Hoje, ainda é ficção, mas amanhã... O Eric Drexller [cientista americano que discutiu o assunto no livro Engines of Creation], quando disse isso, estava se referindo às pesquisas com substâncias híbridas, meio orgânicas, meio sintéticas e, o mais importante, autopoiéticas, ou seja, autoreplicáveis sem a intervenção humana. O temor é que estes nanodanadinhos inteligentes para burro e determinados possam aumentar de quantidade e fu­­gir do controle, criando um pro­­blema maior do que o que pretendia ajudar a sanar (por exemplo: nanosubstâncias hí­­bridas para sequestrar vazamentos de petróleo em mar aberto).
Como o Brasil tem usado a na­­notecnologia? Há alguma área específica em que o país se destaca?
O Brasil, apesar de estar atrás dos demais países por razões óbvias relativas à disponibilidade de recursos e por não ter um plano articulado (política públi­ca) de desenvolvimento tecnológico, tem bons exemplos de sucesso.
Um que eu gostaria de citar é o do professor [An­­tônio Claudio] Tedesco, membro da nossa rede, que desenvolveu uma terapia com luzes e gel nanoengenheirado para o combate do câncer de pe­­le, com índices de cura bastante expressivos. A técnica consiste no seguinte: aplica-se o gel, em seguida aplica-se raios de luzes específicas, de maneira que se pode calterizar e matar a célula doente sem afetar a célula saudável ao lado, pois o gel é programado para aderir e reagir apenas em contato com as células cancerosas. Nós da Renano­soma não compreendemos porque isso não é produzido no Bra­­sil em escala industrial. O professor Tedesco há tempos peregrina nos corredores do Ministério da Saúde com seu fantástico projeto, e os responsáveis, que deveriam zelar pela implementação de tais ações tão reparadoras e edificantes para os que sofrem com tal ma­­zela, não tomam as devidas providências, nem abrem as devidas portas de possibilidade para a viabilização do referido projeto. Trata-se apenas de um exemplo de sucesso, mas existem vá­­rios mais que eu poderia citar.
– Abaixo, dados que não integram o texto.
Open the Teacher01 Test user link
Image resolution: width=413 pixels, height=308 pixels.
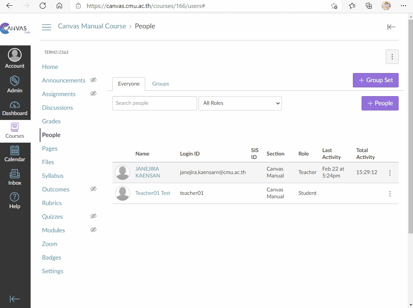[x=153, y=193]
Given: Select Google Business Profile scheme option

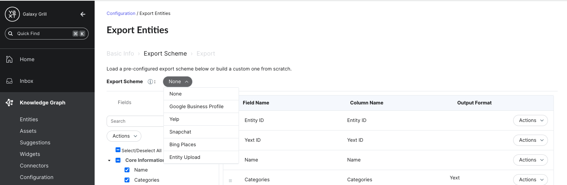Looking at the screenshot, I should tap(196, 106).
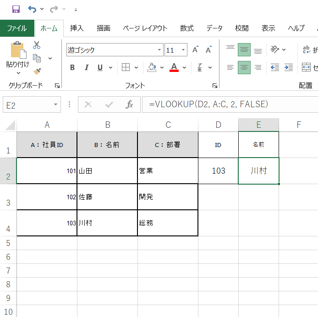Viewport: 318px width, 317px height.
Task: Expand the Name Box dropdown arrow
Action: point(55,104)
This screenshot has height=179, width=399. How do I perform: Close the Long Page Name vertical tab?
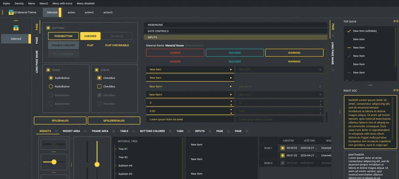point(333,70)
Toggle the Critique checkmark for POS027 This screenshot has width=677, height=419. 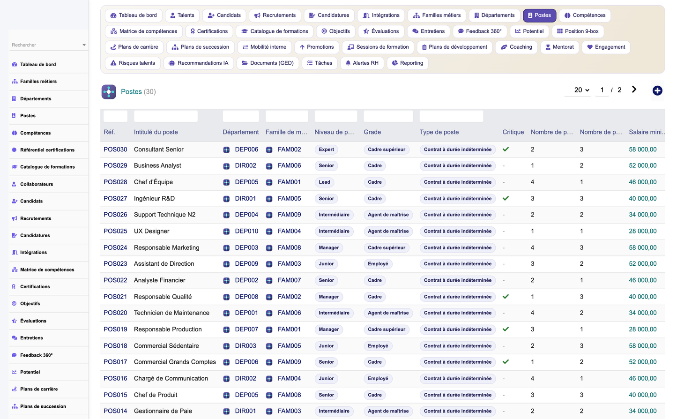point(506,199)
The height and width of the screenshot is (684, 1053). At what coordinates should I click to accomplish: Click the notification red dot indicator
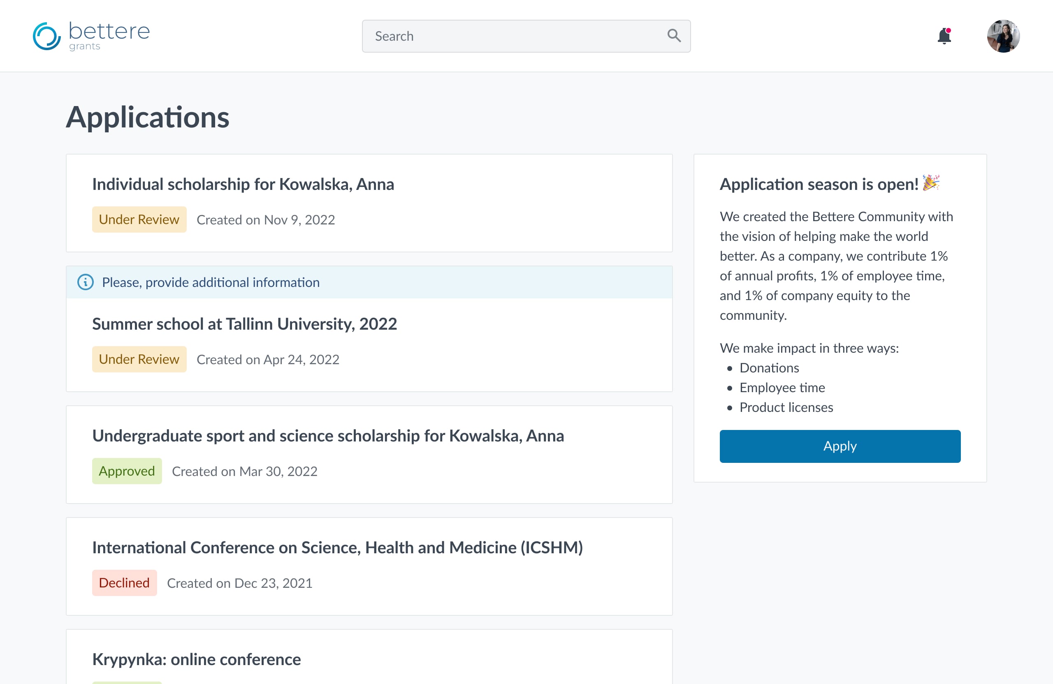949,30
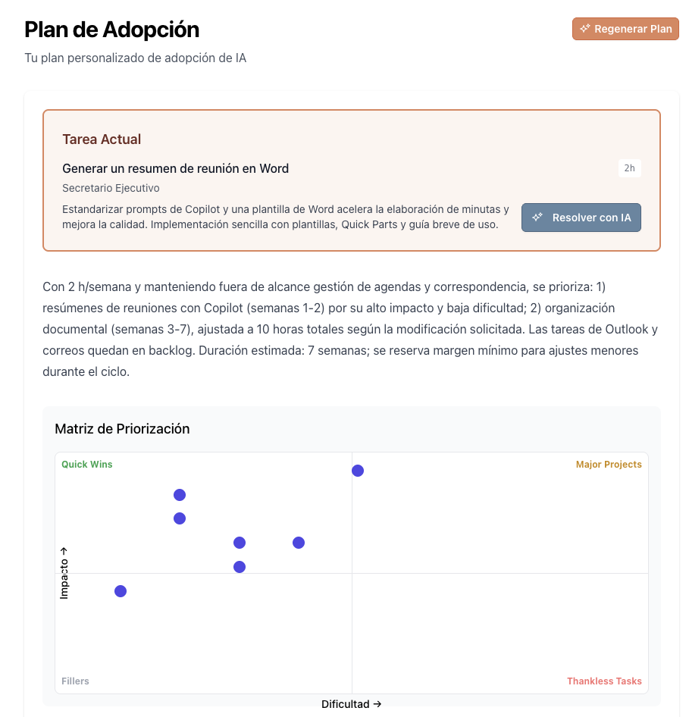Click the sparkle icon on Regenerar Plan
The image size is (689, 717).
[584, 28]
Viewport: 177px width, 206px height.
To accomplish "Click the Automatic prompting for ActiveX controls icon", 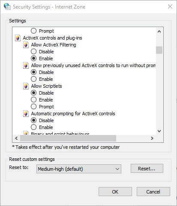I will pyautogui.click(x=26, y=114).
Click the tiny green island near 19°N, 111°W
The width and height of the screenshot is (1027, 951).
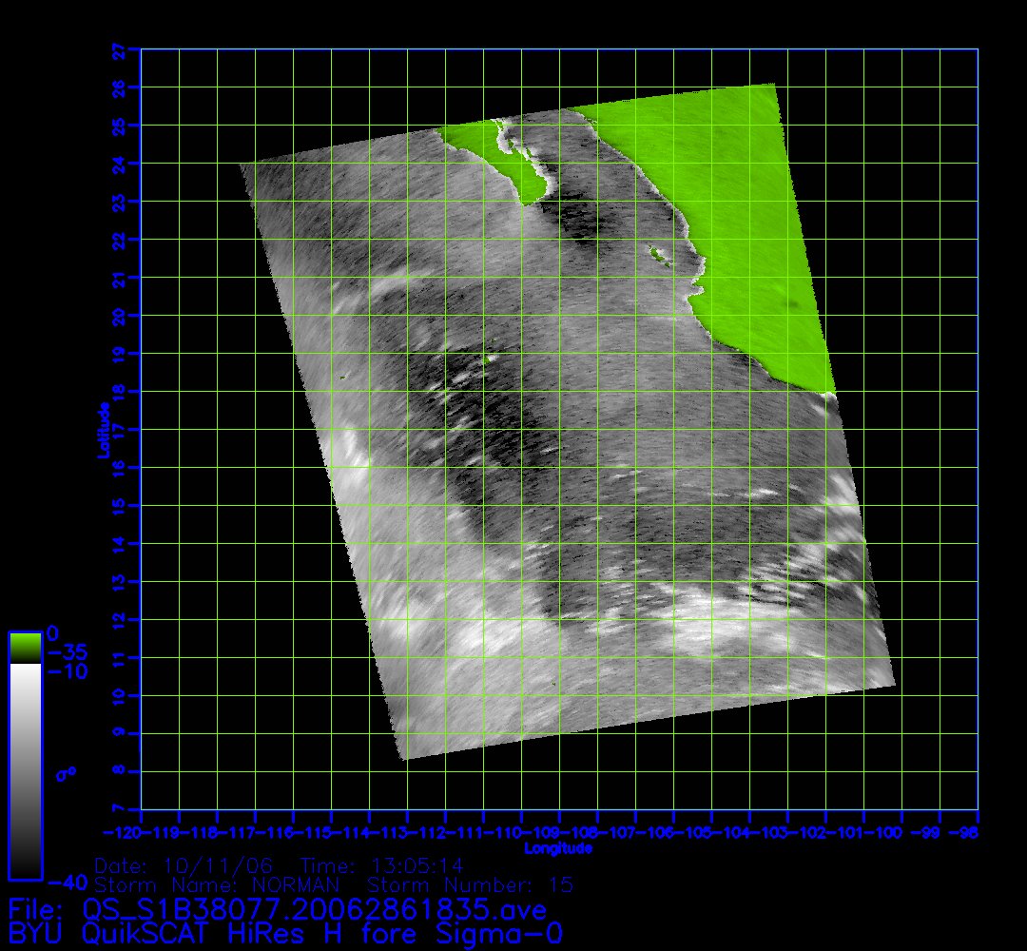[491, 359]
Na área de novos materiais, por exemplo, há descobertas novas todos os dias, e o Brasil está trabalhando.

Em minha percepção,
nós brasileiros deveríamos vincular nanotecnologias com tecnologias sociais, por exemplo, valorizando culturas, regiões, seguimentos sociais, meio ambiente, recursos naturais, desenvolvimento sustentável e assim por diante. As nanotecnologias, se bem aplicadas, po­­dem ser ferramentas importantíssimas na correção ou amainamento das desiguladades so­­ciais que estão aí. Cabe a nós trabalhar por isso.

É um absurdo, também, que a sociedade não seja informada acerca dos riscos que corre ao tomar contato com estes novos nanomateriais. Há muito que se fazer em termos de regulação e desenvolvimento do setor. Temos que usufruir das benesses que nos oferecem as nanotecnologias, mas devemos fazê-lo com sabedoria e parcimônia, e, especialmenmte, com responsabilidade.